Jeśli natomiast ktoś ma pretensję do Kościoła, że mówi tylko o pokucie, umartwieniu i wyrzeczeniu - to zwróćmy uwagę, że Pan Jezus właśnie w dzisiejszym fragmencie Ewangelii poleca spełniać te praktyki dyskretnie i bez ostentacji, nie wysuwać ich na pierwszy plan jako najważniejszego elementu naszej pobożności. Gdyż w gruncie rzeczy nie chodzi o zewnętrzne znaki - ale o naszą duchową przemianę; dostrzeże ją Ten, który widzi w skrytości.

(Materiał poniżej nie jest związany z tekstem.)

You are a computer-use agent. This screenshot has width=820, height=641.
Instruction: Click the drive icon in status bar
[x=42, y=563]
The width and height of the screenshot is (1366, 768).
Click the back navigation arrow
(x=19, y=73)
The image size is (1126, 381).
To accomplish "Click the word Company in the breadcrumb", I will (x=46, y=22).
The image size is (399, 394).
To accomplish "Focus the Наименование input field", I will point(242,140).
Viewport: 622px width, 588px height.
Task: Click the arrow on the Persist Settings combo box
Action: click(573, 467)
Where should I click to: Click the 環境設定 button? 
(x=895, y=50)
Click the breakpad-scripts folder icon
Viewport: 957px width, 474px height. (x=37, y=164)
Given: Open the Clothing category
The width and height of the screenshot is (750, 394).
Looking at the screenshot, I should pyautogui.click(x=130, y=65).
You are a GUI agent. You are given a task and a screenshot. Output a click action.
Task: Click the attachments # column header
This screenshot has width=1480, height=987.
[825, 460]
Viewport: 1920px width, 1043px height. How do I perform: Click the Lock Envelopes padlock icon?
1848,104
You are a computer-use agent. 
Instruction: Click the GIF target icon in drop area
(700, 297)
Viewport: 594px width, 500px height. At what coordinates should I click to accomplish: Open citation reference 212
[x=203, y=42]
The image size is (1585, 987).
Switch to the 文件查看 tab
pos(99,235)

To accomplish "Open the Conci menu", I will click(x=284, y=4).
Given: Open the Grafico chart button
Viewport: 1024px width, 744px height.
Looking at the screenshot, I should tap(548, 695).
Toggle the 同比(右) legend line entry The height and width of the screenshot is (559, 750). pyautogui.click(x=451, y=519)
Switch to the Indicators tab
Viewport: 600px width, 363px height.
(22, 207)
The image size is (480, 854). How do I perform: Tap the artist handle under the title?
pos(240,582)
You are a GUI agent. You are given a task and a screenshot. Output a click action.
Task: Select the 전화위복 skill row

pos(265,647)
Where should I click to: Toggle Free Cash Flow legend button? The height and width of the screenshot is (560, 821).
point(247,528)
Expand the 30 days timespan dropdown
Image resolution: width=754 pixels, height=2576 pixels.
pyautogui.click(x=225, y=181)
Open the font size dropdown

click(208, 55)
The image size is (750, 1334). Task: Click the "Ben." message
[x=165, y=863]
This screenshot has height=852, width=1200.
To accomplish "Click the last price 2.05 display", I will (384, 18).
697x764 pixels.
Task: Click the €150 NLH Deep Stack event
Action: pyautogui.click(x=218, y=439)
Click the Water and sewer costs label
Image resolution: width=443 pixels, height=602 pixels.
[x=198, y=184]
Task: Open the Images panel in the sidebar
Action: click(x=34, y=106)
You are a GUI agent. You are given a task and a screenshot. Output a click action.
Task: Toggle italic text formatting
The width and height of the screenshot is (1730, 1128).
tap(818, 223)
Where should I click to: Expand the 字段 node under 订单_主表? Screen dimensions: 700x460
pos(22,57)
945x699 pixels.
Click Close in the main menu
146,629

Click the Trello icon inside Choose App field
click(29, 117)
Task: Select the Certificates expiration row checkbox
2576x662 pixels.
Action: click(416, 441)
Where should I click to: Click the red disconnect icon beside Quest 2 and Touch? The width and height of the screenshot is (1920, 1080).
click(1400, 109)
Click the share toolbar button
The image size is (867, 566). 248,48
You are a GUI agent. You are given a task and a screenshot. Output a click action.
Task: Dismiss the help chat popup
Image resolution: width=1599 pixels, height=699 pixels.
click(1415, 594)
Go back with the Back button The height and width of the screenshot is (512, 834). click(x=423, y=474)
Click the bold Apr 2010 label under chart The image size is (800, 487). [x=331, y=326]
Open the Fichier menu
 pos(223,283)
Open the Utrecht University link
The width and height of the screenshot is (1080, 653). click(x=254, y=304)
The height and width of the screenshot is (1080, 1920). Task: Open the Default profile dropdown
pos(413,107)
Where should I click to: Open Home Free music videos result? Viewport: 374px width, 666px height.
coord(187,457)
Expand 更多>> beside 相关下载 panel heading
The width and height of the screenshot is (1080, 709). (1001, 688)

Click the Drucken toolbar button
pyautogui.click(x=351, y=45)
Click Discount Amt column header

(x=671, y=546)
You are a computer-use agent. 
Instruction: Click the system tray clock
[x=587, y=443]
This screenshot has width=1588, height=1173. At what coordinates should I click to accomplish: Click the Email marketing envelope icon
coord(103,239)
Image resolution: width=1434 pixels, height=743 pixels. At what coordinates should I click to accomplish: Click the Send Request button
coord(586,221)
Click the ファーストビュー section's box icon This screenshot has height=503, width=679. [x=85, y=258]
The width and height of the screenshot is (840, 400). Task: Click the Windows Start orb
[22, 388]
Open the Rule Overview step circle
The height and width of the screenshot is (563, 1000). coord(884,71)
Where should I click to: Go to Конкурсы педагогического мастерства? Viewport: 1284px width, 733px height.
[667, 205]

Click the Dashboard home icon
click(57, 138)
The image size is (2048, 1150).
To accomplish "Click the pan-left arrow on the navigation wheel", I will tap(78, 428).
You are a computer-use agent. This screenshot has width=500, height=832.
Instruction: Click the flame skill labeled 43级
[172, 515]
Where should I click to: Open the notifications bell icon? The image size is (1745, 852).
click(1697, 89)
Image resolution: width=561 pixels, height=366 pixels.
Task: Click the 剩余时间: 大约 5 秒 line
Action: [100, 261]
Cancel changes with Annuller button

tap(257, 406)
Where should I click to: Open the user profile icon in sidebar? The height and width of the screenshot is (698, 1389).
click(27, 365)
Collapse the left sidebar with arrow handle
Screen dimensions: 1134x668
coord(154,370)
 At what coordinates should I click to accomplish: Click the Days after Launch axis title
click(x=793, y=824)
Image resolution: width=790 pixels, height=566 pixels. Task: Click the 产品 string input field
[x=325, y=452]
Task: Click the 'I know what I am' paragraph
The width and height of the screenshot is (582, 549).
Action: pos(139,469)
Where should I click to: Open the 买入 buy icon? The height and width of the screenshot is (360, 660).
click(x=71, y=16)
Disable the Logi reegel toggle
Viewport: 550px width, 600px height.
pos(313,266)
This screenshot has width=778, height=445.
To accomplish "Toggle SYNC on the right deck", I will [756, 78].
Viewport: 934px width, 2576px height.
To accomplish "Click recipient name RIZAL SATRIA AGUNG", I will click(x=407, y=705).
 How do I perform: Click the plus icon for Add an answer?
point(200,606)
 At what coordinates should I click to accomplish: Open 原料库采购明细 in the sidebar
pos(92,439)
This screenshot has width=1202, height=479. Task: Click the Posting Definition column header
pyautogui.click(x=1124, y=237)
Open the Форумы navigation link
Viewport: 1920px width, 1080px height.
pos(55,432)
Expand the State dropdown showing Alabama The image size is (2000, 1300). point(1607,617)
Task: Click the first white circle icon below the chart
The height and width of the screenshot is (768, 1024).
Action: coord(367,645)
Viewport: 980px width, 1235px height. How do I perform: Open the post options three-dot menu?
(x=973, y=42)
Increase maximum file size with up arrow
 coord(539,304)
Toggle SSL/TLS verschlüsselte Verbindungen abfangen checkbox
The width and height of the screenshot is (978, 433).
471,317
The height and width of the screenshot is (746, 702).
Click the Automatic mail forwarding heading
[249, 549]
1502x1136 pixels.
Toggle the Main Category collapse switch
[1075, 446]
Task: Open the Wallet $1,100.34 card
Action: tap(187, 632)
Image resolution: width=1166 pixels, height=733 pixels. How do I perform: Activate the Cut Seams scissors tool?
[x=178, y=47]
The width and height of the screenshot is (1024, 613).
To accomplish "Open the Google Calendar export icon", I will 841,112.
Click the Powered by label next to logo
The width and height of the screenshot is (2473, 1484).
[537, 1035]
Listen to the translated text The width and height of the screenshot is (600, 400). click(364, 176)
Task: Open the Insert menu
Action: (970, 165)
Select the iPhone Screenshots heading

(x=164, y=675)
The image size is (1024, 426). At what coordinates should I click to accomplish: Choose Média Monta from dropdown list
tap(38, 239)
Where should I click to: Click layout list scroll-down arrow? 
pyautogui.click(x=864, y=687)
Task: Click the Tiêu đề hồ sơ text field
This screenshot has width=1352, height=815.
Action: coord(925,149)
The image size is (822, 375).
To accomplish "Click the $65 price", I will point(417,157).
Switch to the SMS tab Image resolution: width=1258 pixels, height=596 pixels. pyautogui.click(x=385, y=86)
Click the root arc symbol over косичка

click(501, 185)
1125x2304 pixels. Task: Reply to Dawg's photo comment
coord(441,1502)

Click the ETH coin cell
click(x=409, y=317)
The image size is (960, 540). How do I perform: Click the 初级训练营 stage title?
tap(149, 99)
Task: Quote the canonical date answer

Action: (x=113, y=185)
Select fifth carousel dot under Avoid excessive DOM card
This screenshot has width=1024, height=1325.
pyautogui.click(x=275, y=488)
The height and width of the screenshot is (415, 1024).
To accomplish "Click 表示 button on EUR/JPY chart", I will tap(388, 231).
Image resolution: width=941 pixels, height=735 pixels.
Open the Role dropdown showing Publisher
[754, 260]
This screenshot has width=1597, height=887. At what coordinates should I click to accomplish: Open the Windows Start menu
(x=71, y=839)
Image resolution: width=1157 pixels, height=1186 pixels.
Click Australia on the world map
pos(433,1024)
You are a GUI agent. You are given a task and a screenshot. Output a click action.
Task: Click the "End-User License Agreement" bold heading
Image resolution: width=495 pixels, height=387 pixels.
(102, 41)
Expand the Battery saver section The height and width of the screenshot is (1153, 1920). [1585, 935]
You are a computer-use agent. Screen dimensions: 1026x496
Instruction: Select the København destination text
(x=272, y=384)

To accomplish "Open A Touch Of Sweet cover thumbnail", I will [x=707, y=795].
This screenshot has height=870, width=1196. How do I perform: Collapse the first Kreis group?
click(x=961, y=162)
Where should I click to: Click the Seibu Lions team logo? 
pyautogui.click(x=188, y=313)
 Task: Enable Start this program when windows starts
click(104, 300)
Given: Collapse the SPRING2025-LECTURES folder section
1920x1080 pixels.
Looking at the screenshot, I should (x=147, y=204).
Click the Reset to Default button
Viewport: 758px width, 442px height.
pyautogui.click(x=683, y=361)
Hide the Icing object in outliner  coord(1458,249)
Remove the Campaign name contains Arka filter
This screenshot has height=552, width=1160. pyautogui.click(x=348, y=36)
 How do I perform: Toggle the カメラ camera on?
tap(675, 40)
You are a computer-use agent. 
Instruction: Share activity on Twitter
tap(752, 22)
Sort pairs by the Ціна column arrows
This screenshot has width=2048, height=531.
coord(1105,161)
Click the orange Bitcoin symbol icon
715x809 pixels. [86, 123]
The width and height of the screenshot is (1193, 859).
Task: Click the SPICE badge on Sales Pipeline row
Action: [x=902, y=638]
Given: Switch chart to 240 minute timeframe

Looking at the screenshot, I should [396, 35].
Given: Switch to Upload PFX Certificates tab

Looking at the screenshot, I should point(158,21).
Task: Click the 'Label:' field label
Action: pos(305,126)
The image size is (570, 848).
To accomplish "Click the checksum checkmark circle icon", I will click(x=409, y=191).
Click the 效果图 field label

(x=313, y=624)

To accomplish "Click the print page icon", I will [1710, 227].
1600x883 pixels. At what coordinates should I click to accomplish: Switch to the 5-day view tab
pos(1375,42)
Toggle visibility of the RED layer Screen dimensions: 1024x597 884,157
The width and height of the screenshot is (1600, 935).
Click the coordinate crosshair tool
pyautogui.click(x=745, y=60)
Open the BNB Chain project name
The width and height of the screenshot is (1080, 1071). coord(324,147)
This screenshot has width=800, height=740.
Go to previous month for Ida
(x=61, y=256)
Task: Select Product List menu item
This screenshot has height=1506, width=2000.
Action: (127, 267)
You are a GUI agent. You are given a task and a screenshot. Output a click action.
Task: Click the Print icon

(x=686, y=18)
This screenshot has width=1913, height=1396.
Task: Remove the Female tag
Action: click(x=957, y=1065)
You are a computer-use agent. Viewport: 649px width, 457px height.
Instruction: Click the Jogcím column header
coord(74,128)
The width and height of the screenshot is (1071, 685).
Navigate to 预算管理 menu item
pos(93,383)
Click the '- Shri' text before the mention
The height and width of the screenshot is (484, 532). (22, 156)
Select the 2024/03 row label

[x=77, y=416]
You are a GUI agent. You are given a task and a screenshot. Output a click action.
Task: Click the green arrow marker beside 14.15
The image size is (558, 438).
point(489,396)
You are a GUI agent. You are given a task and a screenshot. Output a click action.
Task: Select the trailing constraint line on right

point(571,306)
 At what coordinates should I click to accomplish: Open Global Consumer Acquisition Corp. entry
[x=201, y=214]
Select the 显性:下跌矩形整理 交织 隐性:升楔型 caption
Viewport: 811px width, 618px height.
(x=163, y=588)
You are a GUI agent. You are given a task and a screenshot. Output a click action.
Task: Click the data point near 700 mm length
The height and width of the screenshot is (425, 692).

A więc rozdzierajmy serca, a nie szaty.
Gdy zdruzgotany oglądam rozlatujące się dzieło życia
- to nie jest rozdarte serce.
Gdy patrzę bezradnie na śmierć kogoś bardzo bliskiego
- to nie jest rozdarte serce.
Gdy najlepszy przyjaciel staje się wrogiem
- to nie jest rozdarte serce.
Gdy pierwsza miłość odwraca się plecami
- to nie jest rozdarte serce.
Gdy jestem ośmieszany i wytykany palcami
- to nie jest rozdarte serce.
Gdy mam wybierać między złem mniejszym i większym
- to nie jest rozdarte serce.
Gdy nie wiem jaki ma być kolejny krok
- to nie jest rozdarte serce.
Gdy odrzucony przez wszystkich płaczę nad sobą
- to nie jest rozdarte serce.
Gdy w ciszy ciemnego kościoła leżę na zimnej posadzce, powtarzając z miłością: „Przepuść, Panie, przepuść” i płaczę nad swoimi grzechami
- to jest rozdarte serce.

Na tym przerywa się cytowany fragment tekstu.